Sharenting: Resiko dan Bahaya yang Mengintai Anak di Balik Social Media
Sekarang adalah masa dimana para
generasi millennial mulai
berkeluarga, punya anak, dan otomatis menjadi orang tua. Banyak juga di
antaranya masih ingin fokus karir atau pendidikan seperti, ehem… saya. Udah ada
beberapa teman sepantaran saya yang kini menjadi mahmud alias mamah muda. Punya anak di usia yang masih layak
diajak kumpul geng ala remaja itu pasti punya tantangan tersendiri.
Jadi orang tua yang punya anak
kecil itu pasti ripuh. Kalau kata
salah seorang teman saya, ripuh itu
udah kayak singkatan riweuh dan
rapuh. Satu sisi pasti emang riweuh
banget alias repot dan ribet. Yang tadinya hanya mikirin diri sendiri, kini
harus nambah mikirin bocah yang apa-apa harus dibantuin. Dan yang sering bikin
para mahmud stress adalah kalau
anaknya yang bayi lagi sakit, rewel ketika mau tidur, susah makan, atau
sesimpel susah dipakaikan baju setelah mandi.
Kedua, karena stress itulah jadi
sering rapuh. Mood seringkali
berantakan. Mau me-time atau sekedar
kumpul bareng teman pasti yang jadi pokok persoalan antara hidup dan mati
adalah “Ntar anak gue gimana? Gue bawa
anak gue ngumpul ya, soalnya hari ini neneknya lagi nggak di rumah jadi nggak
bisa dititipin.”
Sebagai teman sih biasanya
oke-oke aja ada bayi ikut nimbrung selama ngumpul. Tapi yang bikin suasana
kumpul terasa ‘ibu-ibu’ adalah ketika si mahmud
sibuk sama gadgetnya untuk merekam aktivitas si anak. Udah mah jarang ngumpul, eh sekalinya ngumpul boro-boro mau ngobrol, yang ada malah foto-foto atau ngerekam anaknya
(biasanya juga teman-temannya si mahmud
gantian foto bareng bayi seperti jumpa fans), update di social media,
mikirin caption… sampai anaknya minta
susu atau mau tidur. Nggak berhenti di situ. Ketika anaknya tidur, si mahmud masih sibuk sama gadgetnya karena
di momen seperti inilah saat yang tepat untuk: memantau jumlah likes atau views dan membalas komentar di postingan! Halah, ini sih apanya
yang ngumpul?
Fenomena kayak gini pasti udah
sering dijumpai. Dimulai dengan hadirnya gadget
yang secara instan merekam atau memotret lalu posting di social media
seperti smartphone atau tablet.
Akhirnya jadi habit deh.
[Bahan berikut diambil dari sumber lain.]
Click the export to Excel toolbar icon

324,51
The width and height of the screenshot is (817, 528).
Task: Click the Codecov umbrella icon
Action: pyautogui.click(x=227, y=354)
Apalagi
sekarang ada live video seperti Snapchat atau Instagram Stories. Jujur aja, di explore Instagram saya
bertebaran banget wajah-wajah lucu bayi-bayi artis maupun anak rakyat biasa.
Walaupun saya nggak begitu banyak follow
akun ibu-ibu atau mahmud.
Saya yang kebetulan suka gemes
ngelihat anak kecil yang lucu dan pintar sih senang-senang aja menikmatinya. Ya
emang lucu, gimana dong?
Tapi tahu nggak sih, kalau
fenomena kayak gini ada istilahnya? Pernah dengar yang namanya Sharenting? Jadi istilah ini pertama
kali diciptakan oleh The Wall Street
Journal dimana sebenarnya hal ini merujuk pada oversharenting, yaitu
kombinasi dari perilaku oversharing dan parenting. Yang dimaksud oversharing di sini adalah mereka yang
seringkali secara sengaja mengunggah kehidupan pribadinya melalui social media. Apa yang mereka upload biasanya hal-hal yang bersifat
personal seperti aktivitas sehari-hari, tempat-tempat yang sering dikunjungi
kayak sekolah atau rumah, selfie,
ataupun semacam ekspresi perasaan.
Nah, orang-orang yang doyan oversharing ini ketika punya anak dan
malah mengupload aktivitas anaknya secara sering termasuk ke dalam sharenting. Pasti tujuan awalnya adalah
ingin menunjukkan bahwa anaknya tumbuh dengan sehat, lucu, pintar, dan
menggemaskan. Ada pula yang ingin mengabadikan momen, biar nanti kalau udah
gede si anak tahu kalau orang tuanya begitu perhatian.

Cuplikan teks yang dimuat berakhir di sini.